Collection entries
++++++++++

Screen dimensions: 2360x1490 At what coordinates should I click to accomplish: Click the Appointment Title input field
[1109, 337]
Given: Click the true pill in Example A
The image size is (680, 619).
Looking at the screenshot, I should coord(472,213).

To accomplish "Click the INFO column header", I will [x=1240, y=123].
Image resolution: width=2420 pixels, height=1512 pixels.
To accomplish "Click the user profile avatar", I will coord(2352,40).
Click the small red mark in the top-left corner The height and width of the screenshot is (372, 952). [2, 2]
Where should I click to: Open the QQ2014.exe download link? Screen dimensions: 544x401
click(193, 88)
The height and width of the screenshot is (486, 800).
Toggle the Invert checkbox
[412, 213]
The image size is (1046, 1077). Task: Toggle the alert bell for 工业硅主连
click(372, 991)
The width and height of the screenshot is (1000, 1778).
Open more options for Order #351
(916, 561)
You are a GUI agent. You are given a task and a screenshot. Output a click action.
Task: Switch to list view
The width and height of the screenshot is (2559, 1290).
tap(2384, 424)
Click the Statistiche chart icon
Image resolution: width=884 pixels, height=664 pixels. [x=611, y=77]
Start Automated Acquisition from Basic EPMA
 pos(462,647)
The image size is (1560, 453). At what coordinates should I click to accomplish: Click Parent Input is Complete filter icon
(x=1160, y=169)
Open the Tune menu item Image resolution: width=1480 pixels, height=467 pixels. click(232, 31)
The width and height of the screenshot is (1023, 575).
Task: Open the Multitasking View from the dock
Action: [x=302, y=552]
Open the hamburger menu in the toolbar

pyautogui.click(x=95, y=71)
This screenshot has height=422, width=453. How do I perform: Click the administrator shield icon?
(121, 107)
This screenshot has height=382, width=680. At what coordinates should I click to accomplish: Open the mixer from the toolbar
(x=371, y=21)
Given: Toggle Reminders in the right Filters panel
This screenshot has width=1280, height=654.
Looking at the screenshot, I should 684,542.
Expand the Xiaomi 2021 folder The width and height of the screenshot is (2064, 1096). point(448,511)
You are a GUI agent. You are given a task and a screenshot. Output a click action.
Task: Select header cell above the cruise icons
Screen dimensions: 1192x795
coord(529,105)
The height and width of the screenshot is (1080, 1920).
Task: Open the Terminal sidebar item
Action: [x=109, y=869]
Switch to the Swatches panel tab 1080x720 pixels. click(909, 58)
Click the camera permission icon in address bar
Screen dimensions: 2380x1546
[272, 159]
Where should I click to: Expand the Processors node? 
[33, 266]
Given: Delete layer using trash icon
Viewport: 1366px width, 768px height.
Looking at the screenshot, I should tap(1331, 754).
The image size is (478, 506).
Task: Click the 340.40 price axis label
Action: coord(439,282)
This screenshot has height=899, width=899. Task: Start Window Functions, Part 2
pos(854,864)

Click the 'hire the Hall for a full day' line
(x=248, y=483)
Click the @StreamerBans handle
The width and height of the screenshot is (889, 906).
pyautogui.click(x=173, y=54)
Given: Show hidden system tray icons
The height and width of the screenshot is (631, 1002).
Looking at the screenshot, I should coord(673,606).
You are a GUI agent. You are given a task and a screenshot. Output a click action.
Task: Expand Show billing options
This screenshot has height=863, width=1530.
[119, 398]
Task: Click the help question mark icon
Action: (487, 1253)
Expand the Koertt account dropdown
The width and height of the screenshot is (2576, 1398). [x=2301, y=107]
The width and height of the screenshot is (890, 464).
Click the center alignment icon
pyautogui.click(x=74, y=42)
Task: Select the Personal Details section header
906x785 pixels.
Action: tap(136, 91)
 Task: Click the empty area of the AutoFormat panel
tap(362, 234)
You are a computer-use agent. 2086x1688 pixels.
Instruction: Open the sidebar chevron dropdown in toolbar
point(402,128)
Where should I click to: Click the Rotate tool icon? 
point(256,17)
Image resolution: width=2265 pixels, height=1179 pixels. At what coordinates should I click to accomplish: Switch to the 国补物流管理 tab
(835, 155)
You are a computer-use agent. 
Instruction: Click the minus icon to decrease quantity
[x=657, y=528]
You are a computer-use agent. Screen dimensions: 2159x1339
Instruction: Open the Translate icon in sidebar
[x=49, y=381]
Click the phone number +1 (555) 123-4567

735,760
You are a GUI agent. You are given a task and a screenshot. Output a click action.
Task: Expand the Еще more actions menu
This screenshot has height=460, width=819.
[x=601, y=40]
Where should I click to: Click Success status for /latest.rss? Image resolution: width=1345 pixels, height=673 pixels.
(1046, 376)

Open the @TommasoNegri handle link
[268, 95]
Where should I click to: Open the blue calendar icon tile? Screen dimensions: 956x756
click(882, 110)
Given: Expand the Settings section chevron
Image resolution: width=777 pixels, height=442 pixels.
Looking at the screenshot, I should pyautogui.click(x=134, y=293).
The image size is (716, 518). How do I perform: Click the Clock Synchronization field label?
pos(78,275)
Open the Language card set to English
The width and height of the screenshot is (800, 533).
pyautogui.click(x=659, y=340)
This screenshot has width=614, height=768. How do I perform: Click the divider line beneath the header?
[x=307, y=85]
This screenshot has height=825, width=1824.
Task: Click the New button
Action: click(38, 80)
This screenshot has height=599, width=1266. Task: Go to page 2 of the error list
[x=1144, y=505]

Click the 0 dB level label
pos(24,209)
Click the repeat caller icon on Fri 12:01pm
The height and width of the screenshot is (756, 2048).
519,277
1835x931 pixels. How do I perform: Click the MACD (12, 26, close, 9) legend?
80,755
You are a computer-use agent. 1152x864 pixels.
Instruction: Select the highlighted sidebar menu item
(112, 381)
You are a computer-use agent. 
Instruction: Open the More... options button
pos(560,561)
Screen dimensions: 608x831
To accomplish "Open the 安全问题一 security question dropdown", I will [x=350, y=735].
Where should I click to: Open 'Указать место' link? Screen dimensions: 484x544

++++++++++

*To be done*.
Select and copy each line from the collection entries above that contains the word "Start".

*Written solution*.
Start Automated Acquisition from Basic EPMA
This screenshot has height=899, width=899. Task: Start Window Functions, Part 2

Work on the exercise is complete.